# We have a ferocious beast. Seriously. Our hedgehog actually attacks us.



## PPCR (Jan 22, 2015)

Again, my boyfriend and I are new hedgie owners and we have a 10 month old male named Paddington.

Backstory: I recently got Paddington from a pet shop in Las Vegas, where not only was he the largest in size (all the other hedgehogs there were around 8 weeks old) but seemed to have the worst rep. 

Turns out Paddington was returned to the pet shop by the family who purchased him from there a few months ago. The shop keeper said that their reason was that be kept biting and that he was mean.

When I first held him, he was nice but he did bite me. It didn't hurt, just startled me.

We've had him for exactly a week today and he's bitten both of us, multiple times, and drew blood from us at least twice...each.

He actually goes after our fingers through the bars and last night he tried to bite me but slipped and snagged my sweater sleeve and wouldn't let go. I lifted my hand slowly hoping he would release but he bit down harder. 

He never use to be so aggressive towards us, it's almost impossible to play with him. He bites us every time we take him out, and none of the bites are remotely close to the first time he bit me, they all hurt really bad and sometimes he won't let go. It wouldn't be too much of a concern if it was just our clothes 

...he's going after and biting our skin. Even after washing our hands, even when we haven't handled food, he still bites us.

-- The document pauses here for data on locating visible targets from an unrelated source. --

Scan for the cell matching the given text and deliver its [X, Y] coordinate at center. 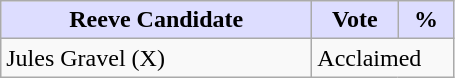
Jules Gravel (X) [156, 58]
Reeve Candidate [156, 20]
Acclaimed [383, 58]
% [426, 20]
Vote [355, 20]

How do we make him stop? What can we do? I've read all over that hedgehogs aren't really ones to bite, let alone actively go after people to bite them...help, please


----------



## ravynnm (Jan 12, 2015)

I know that biting like that can mean they have some sort of pain going on. Perhaps taking him to an exotic vet for an examination could tell you something?


----------



## MomLady (Aug 14, 2010)

Do a search on here for "Fleece training". There is a detailed post about how a few people have used fleece to prevent bites.


----------



## shinydistraction (Jul 6, 2014)

Do you smoke? Do you wear nail polish? What type of soap do you use? Is it scented? Do you use any scented items like candles in your home? Does there happen to be one of those things you plug into the wall to make a very high pitch noise that's meant keep rodents away in your home? Are there other animals in the home (predators in particular like dogs and cats)? Children in the home that makes lots of noise? Anything in the home that makes lots of noise?

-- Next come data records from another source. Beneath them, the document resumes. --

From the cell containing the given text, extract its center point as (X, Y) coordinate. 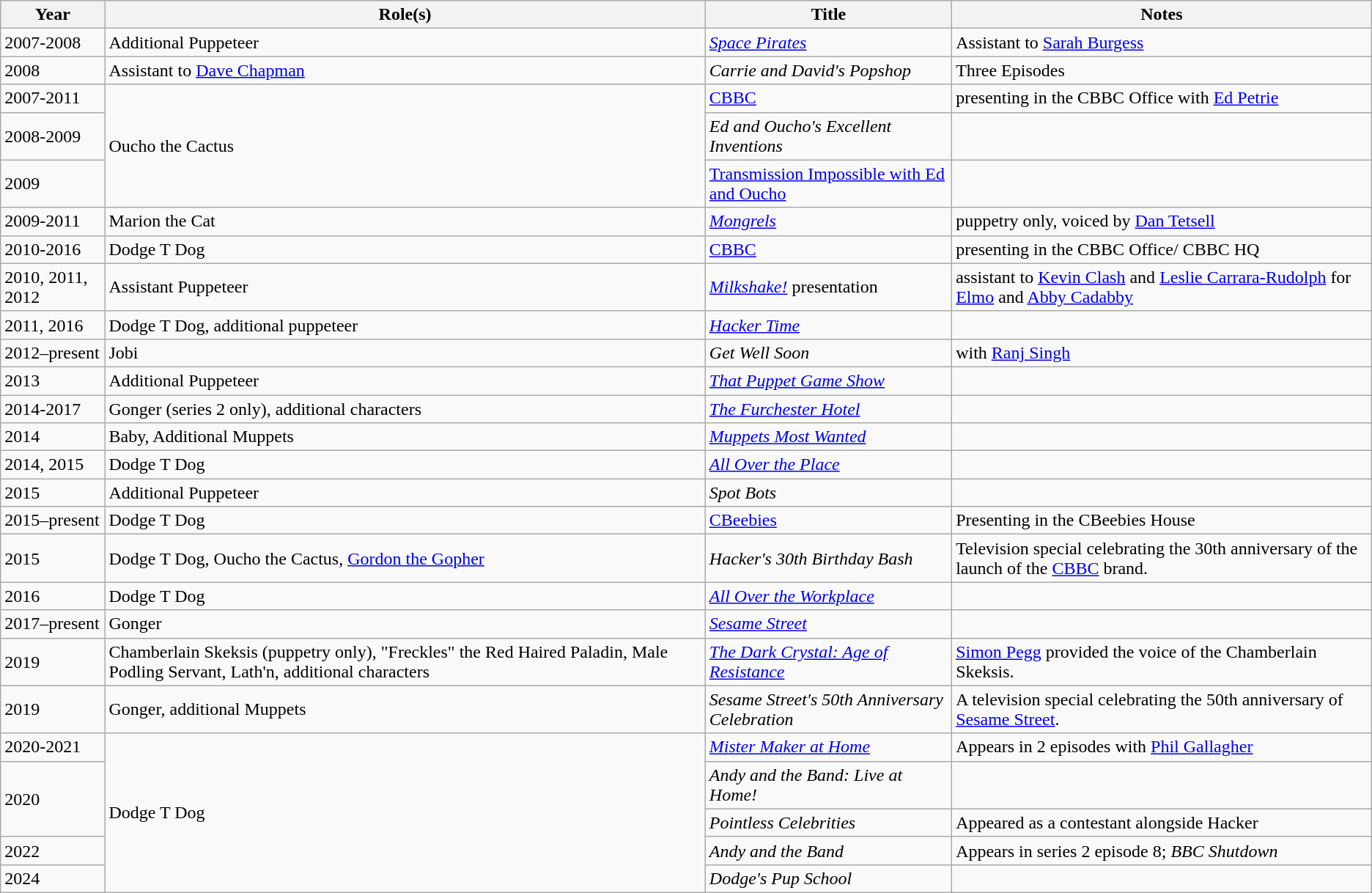
2010-2016 (53, 249)
Spot Bots (828, 493)
Mongrels (828, 221)
A television special celebrating the 50th anniversary of Sesame Street. (1162, 709)
Space Pirates (828, 43)
Assistant Puppeteer (405, 287)
2014, 2015 (53, 465)
Oucho the Cactus (405, 146)
Gonger, additional Muppets (405, 709)
Milkshake! presentation (828, 287)
2020-2021 (53, 747)
2014 (53, 437)
Andy and the Band: Live at Home! (828, 784)
The Dark Crystal: Age of Resistance (828, 661)
2024 (53, 878)
puppetry only, voiced by Dan Tetsell (1162, 221)
Chamberlain Skeksis (puppetry only), "Freckles" the Red Haired Paladin, Male Podling Servant, Lath'n, additional characters (405, 661)
2017–present (53, 624)
The Furchester Hotel (828, 408)
Role(s) (405, 15)
Three Episodes (1162, 70)
2007-2008 (53, 43)
2009-2011 (53, 221)
That Puppet Game Show (828, 380)
Get Well Soon (828, 353)
Sesame Street (828, 624)
2012–present (53, 353)
All Over the Place (828, 465)
Andy and the Band (828, 850)
2016 (53, 596)
2011, 2016 (53, 325)
presenting in the CBBC Office/ CBBC HQ (1162, 249)
Appears in series 2 episode 8; BBC Shutdown (1162, 850)
2022 (53, 850)
presenting in the CBBC Office with Ed Petrie (1162, 98)
Gonger (series 2 only), additional characters (405, 408)
Television special celebrating the 30th anniversary of the launch of the CBBC brand. (1162, 558)
2008 (53, 70)
Year (53, 15)
Dodge T Dog, additional puppeteer (405, 325)
Baby, Additional Muppets (405, 437)
2015–present (53, 520)
2013 (53, 380)
Assistant to Dave Chapman (405, 70)
Ed and Oucho's Excellent Inventions (828, 136)
Mister Maker at Home (828, 747)
assistant to Kevin Clash and Leslie Carrara-Rudolph for Elmo and Abby Cadabby (1162, 287)
Title (828, 15)
Appears in 2 episodes with Phil Gallagher (1162, 747)
2010, 2011, 2012 (53, 287)
with Ranj Singh (1162, 353)
Transmission Impossible with Ed and Oucho (828, 183)
Gonger (405, 624)
Muppets Most Wanted (828, 437)
Jobi (405, 353)
Dodge's Pup School (828, 878)
2009 (53, 183)
Assistant to Sarah Burgess (1162, 43)
2007-2011 (53, 98)
CBeebies (828, 520)
Simon Pegg provided the voice of the Chamberlain Skeksis. (1162, 661)
Carrie and David's Popshop (828, 70)
Dodge T Dog, Oucho the Cactus, Gordon the Gopher (405, 558)
2008-2009 (53, 136)
Notes (1162, 15)
2020 (53, 799)
Pointless Celebrities (828, 822)
Hacker Time (828, 325)
2014-2017 (53, 408)
All Over the Workplace (828, 596)
Sesame Street's 50th Anniversary Celebration (828, 709)
Hacker's 30th Birthday Bash (828, 558)
Appeared as a contestant alongside Hacker (1162, 822)
Presenting in the CBeebies House (1162, 520)
Marion the Cat (405, 221)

It sounds to me like this guy above anything else just needs extra love and patience. Biters aren't fun. It hurts you, it can hurt them, just not a good situation all around. But if you're willing to put in the time, more than likely he can be brought around to the idea of biting things that aren't you.

You've only had him for a week, so it's going to be rough for a while. Bonding is going to be tough, but worth it if you will stick it out with him. One of the major things to remember is that hedgehogs are prey animals. That means they're very in tune with the fight or flight reflex. A prey animal will almost always choose flight in a scary situation. But it's just not an option for pets. So this little guy has chosen to stand his ground. It's not because he's mean, it's because he's that SCARED. He's terrified. Odds are he's had this behavior reinforced in his previous home. He'd bite whoever held him and got put back in his cage and left alone. So he keeps biting. He knows that if he bites, the big scary giant will go away. Your job is to teach him biting won't get him left alone. So rule number 1: Never put him back after a bite. He needs to stay out at least for 10 minutes (longer is better) after biting.

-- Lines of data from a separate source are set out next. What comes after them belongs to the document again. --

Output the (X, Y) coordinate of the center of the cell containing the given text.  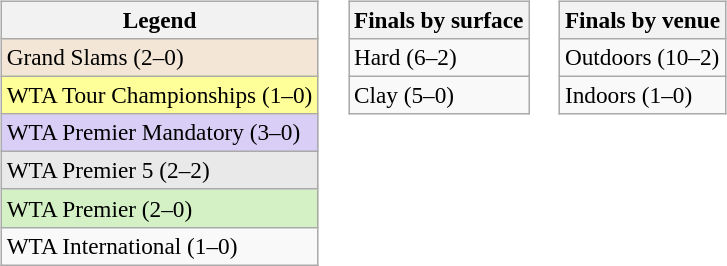
WTA International (1–0) (160, 246)
WTA Premier 5 (2–2) (160, 171)
Hard (6–2) (439, 57)
Clay (5–0) (439, 95)
Indoors (1–0) (642, 95)
WTA Premier Mandatory (3–0) (160, 133)
Outdoors (10–2) (642, 57)
WTA Premier (2–0) (160, 208)
Finals by venue (642, 20)
WTA Tour Championships (1–0) (160, 95)
Finals by surface (439, 20)
Grand Slams (2–0) (160, 57)
Legend (160, 20)
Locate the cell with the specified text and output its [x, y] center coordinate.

Next, you need to break the cycle of biting. The easiest thing is simply not to give him the opportunity to bite. How? Fleece. Fleece is your friend. Pick him up with a piece of fleece and don't let him get to skin. Keep fingers and skin in general away from his face. Whenever you hold him, have him in the fleece.

The next thing is to make being out a not so scary experience. Dim the lights in the room, have the tv or radio going softly to cover up sudden noises. Get a fleece blanket, put him in your lap and cover him with it. Then leave him alone there. The blanket will give him a spot to hide where he can feel safe. Now he doesn't feel threatened. He may sleep at this point, or he may feel brave enough to start exploring. Either way, he's getting used to you being around. Eventually, he'll figure out that you probably won't eat him.

Next and maybe most important step; be consistent! He needs to be handled every single day. 30 minutes at the barest minimum. Longer is better. Try to keep him on a schedule. That way he'll know what's coming and be less frightened by it. 

Don't be discouraged if it takes a while for him to get used to you. This process can easily take months or even a year. But it's very rewarding. It's exciting to see your progress in making this poor frightened creature trust you.


----------



## rodanthi (Feb 7, 2014)

Taking him to a vet is definitely a good idea to make sure he isn't biting because he is in pain.
Like the others said, if its fear, routine and calm go a long way. Hector doesn't bite but he is very jumpy, even for a hedgehog. I always held him in a fleece that smelled like me because it was secure. Got him out same time, every night, dim lights, securely wrapped up. If he won't come out of the blanket to bite you then under your shirt or something can work really well. Sit and read and book, watch a film. Give him time to settle in your presence and maybe go to sleep each time. Eventually we stopped with the blanket but he still gets inside with my onesie with me and that works well.


----------



## PPCR (Jan 22, 2015)

Thank you hedgie community, we wouldn't know what to do without you! We've been working with him and he's getting better. 

Going to take him in for a check up just to be safe, but going to invest in some fleece too


----------